24/08/2017
ANCRÉS
Tout pèse et tire alentour
L'oeil peine à quadriller l'espace
Alors nous opposons quelques signes
au pouvoir de la nuit
Quelques paroles fichées en terre
pour le flux mouvant des ombres
Comme si seule comptait
notre présence dans le noir.
*
L'espace a besoin de nous
pour se savoir espace
Nous avons besoin de lui
pour nous savoir nous
un plus un - seuls
aussi seuls
que le premier arbre
de la première île.
Marilyse Leroux, Ancrés. Éditions Rhubarbe, 2016
09:51 Publié dans La poésie des autres
14/06/2017
OISEAUX DE PASSAGE
Feuilles
Puits de fraîcheur où plonge la lumière
Sève
Sang végétal aux discrètes senteurs
Fruits
Qui jamais d'autre faim que du corps ne nourissent
Et ne savent rien
Ni du bien ni du mal
Fruits faits pour le régal des oiseaux de passage.
*
J'ai vu des hommes
Ils étaient transparents tant leur coeur était pur
Et tel dans ses lambeaux était couleur de l'eau
De larme incandescente
J'ai vu des femmes
Leur chant était si pur qu'il se fondait dans l'air
Et leurs syllabes reines avaient la noble forme
Des oiseaux de passage
(Rayonnants par l'esprit).
Chloé Landriot, Un récit. Polder n°174, 2017
13:28 Publié dans La poésie des autres
30/05/2017
SANS ABUELO PETITE
Les yeux au loin, le soleil.
À quoi penses-tu dans ton pays là-bas ?
Les oiseaux, à travers le monde,
ont volé vite, tu ne les as pas retrouvés.
Tu es entouré de vagues
brisées contre les rochers.
Tes rêves font du bruit en s'écrasant
*
Tel un oiseau auquel on a coupé les ailes,
tu ne sais pas comment mettre les bras.
Si tu dois les plier ou les cacher derrière le dos.
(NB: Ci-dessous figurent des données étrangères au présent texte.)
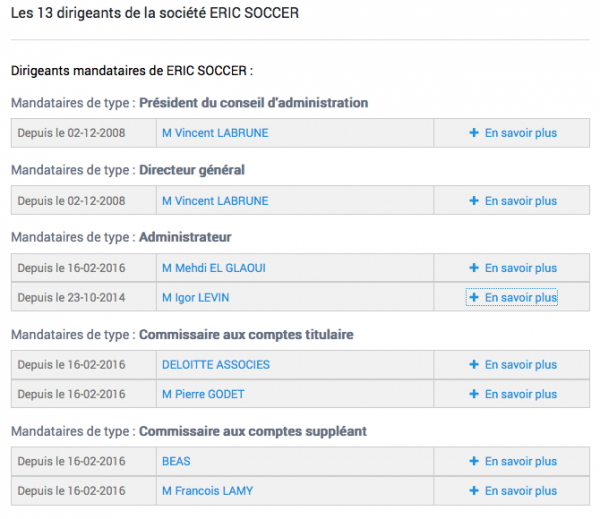Open Vincent LABRUNE link under Président section

pyautogui.click(x=215, y=133)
Alors tu poses les mains sur la table, tu écris.
Des centaines de lettres.
Tu lui dis que tu l'aimes que tu ne l'as pas oubliée.
Tu lui dis que tu veux revenir mais tu ne le peux pas.
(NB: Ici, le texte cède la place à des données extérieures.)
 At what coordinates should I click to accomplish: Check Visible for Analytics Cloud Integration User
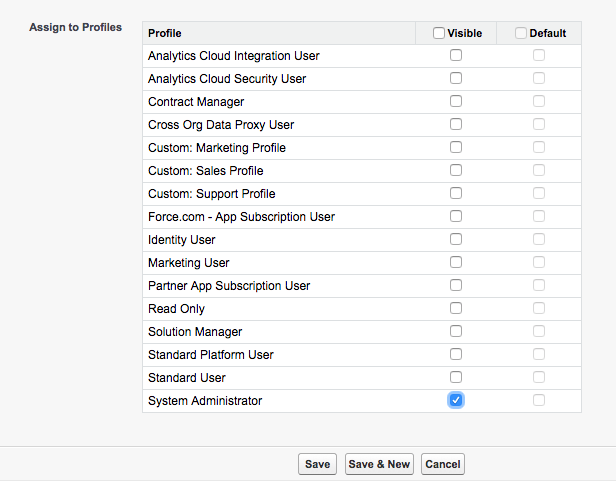(456, 55)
Tu lui demandes des nouvelles de la niña,
tu sais qu'elle a grandi.
Tu demandes des nouvelles de la niña.
Dans ton pays là-bas où la niña ne parle pas de toi.
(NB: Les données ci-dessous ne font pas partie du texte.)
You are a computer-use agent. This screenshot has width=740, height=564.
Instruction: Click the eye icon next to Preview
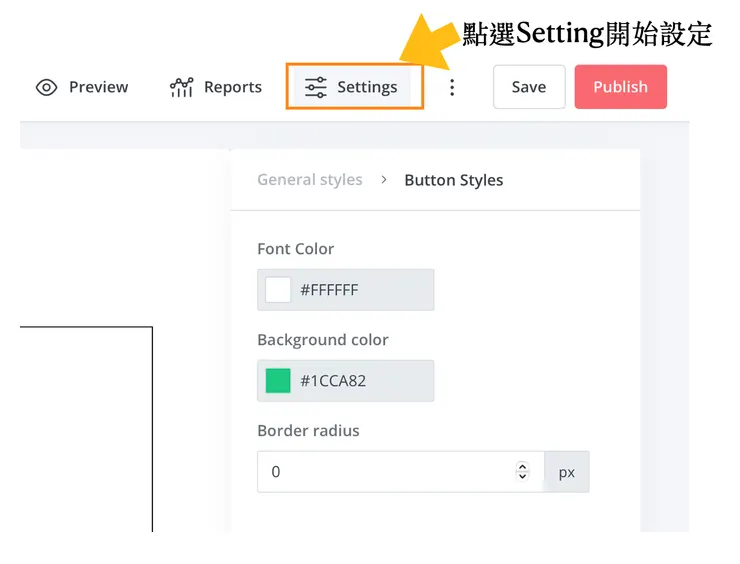47,87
Cécile Guivarch, Sans Abuelo Petite. Les carnets du dessert de lune, 2017
13:28 Publié dans La poésie des autres
20/03/2017
l'écriture la vie
Ils en parlent :
- Marie-Anne Bruch sur son blog La bouche à oreilles
- Patrice Maltaverne sur son blog Poésiechroniquetamalle
Préface de Sanda Voïca
Le titre, l’écriture la vie : entre les deux syntagmes il n’y a pas de mot de liaison ou de séparation. Jamais une évidence n’a été plus surprenante, voire plus émouvante : la vie et l’écriture ne font qu’un. Si un mot de liaison nous est épargné, sa présence est augmentée par la méthode d’écriture de Valérie Canat de Chizy. A l’écoute du monde, par-delà l’écoute de son propre corps, jusqu’à l’oiseau posé sur son cœur, et qui reste difficile à entendre, ou bien à travers son corps devenu oreille, la poète saisit le matériau infiniment riche de ses réactions affectives, intellectuelles, mais aussi de toute la vie passée, présente et future, la sienne et celle des autres, proches et lointains, de même que celle des plantes, des animaux et des minéraux.
Un tri s’opère, une sélection où on oublie certains moments de vie pour ne se souvenir et fixer que quelques autres. Une association insolite de visions et oublis.
L’origine de la vie est trouvée et la poésie est le cheminement vers cette origine. Mais la marche et la démarche sont dérivantes. La poète évite d’aller droit au but. Ce chemin – plein de détours et détournant – conduit à l’origine du monde, celle qui fait que la différence entre le chat le plus concret, du quotidien de la poète, et l’oiseau le plus fantasque (fantasmé) – celui posé sur son cœur – soit effacée, et que les deux soient faits de la même essence, aient la même nature : la beauté. La poète n’est sensible ni à la beauté ni à la laideur de la vie, mais à la vie, tout simplement, qui comprend les deux à la fois. Inextricablement. Ils sont, tous les deux, poésie.
Chaque poème est aussi un argument pour nous convaincre que tous les états d’âme, les états des choses et même l’état du monde, même les faits du passé et ceux qui ne sont pas encore arrivés, sont toujours en mouvement. Le poème est un essai pour contenir le mouvement du monde. Plus que fixer des vertiges, la poésie de Valérie Canat de Chizy fixe des vibrations puissantes et bien différentes.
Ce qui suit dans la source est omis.